Nella sesta strofa, ormai la guerra ai giacobini si è conclusa con la sconfitta di questi ultimi, quindi si getta a terra l’albero di maggio, albero della libertà e simbolo della rivoluzione. I popolani arrabbiati afferrano i giacobini e li appallottolano come stracci, si vendicano cioè delle vessazioni subite. Tornano poi le parole “uguaglianza” e “libertà”, i napoletani sono contenti che siano finite, per chi ha perso sono dolori, quindi i perdenti (i signori, cioè i nobili) possono andare a dormire, cioè battere in ritirata.
La strofa finale è molto ironica: riprende i mesi con i nomi del calendario rivoluzionario francese; “passò il mese piovoso, il ventoso e l’iroso” cioè gennaio, febbraio e marzo, “a lu mese ca se vene hanno avuto l’aglio arrete” nel mese entrante, cioè giugno, i giacobini hanno subito il danno e la beffa, hanno cioè hanno avuto quel che si meritavano: l’aglio nel didietro. “Viva il popolo dei maccheroni” cioè il popolo napoletano che rispetta la religione, negata ai giacobini, i quali sono costretti a gettarsi in mare per spegnere i bruciori dell’aglio (e della sconfitta); in sostanza, li si manda a quel paese.
Tale canzone è storia scritta di pugno dal popolo, ben diversa dalla storia scritta da scrittori asserviti ai falsi miti risorgimentali che avrebbero definito la Repubblica Partenopea come “voluta dal popolo”. Dalla lettura de “la Carmagnola”, si apprende la vera storia di quel periodo: un popolo che aveva in odio i giacobini e un tentativo riformatore e innovatore da parte dei repubblicani o giacobini napoletani, i quali si fecero prendere troppo la mano combinando il disastro quale la Repubblica Partenopea fu.

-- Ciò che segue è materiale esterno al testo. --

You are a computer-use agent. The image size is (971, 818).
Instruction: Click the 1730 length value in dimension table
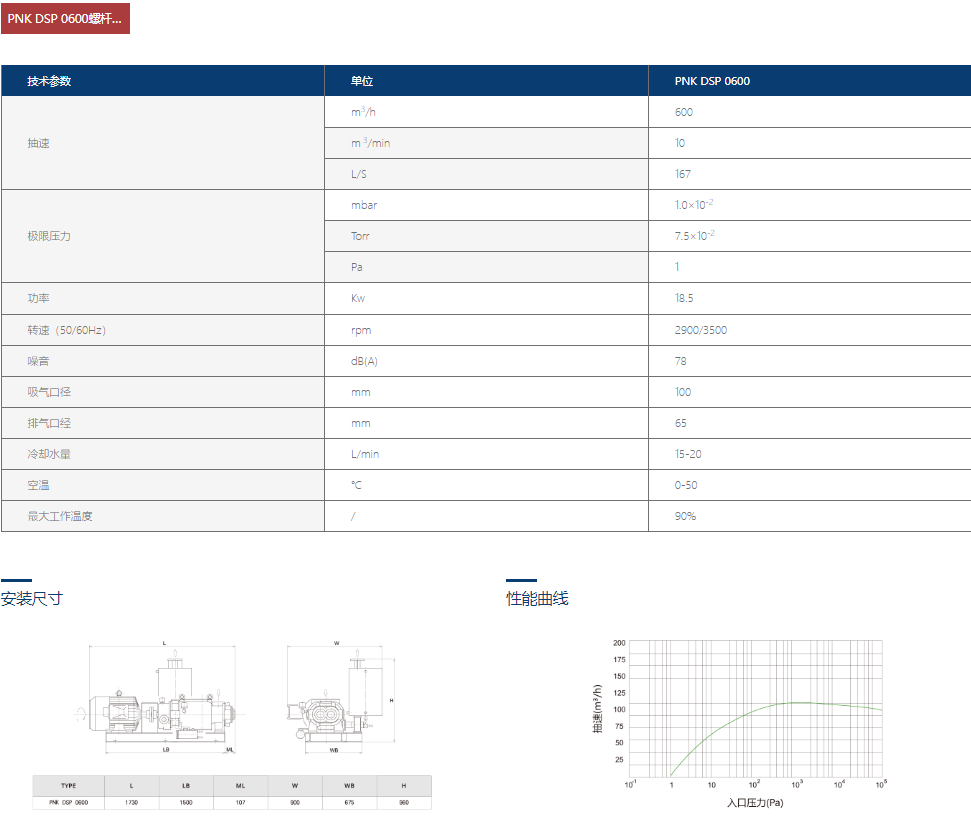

Non si capì infatti che Napoli non era Parigi e che nella capitale del Regno delle Due Sicilie il popolo non sentiva il bisogno di cambiar regime, perché aveva già trovato in quella monarchia le sue certezze.
6 Comments
Viva il re con la famiglia
ciò che non riuscirono a fare i repubblicani partenopei lo fece poi Garibaldi sessanta anni dopo buona giornata a tutti
Non e’ cambiato niente! Periodicamente tornano I giacobini e da piu’ di 50 anni ferdinando ii di borbone si chiama giorgio napolitano re della monarchia piddina borbonica.
Leggete “ IL RESTO DI NIENTE” di Enzo Striano, meraviglioso e vi spiegherà tutto. Napoli non cambierà mai, e il ritmo del canto dei Sanfedisti è irresistibile!
non puoi non ballare!
Napoli nonostante tutto , da sola, un po alla volta, riconquisterà il suo splendore perché al di la delle sue vicende resta la più bella città del mondo con il suo golfo, le costiere e le sue perle Capri, Ischia, Procida, Vivara La società sta vivendo il suo periodo postindustriale e le conseguenze non sono facilmente prevedibili. Il Vesuvio continuerà ad esserci amico e NAPOLI ritornerà ad essere capitale.
Viva il popolo basso. Abbasso i signori e i cavalieri. Allora, ora e sempre.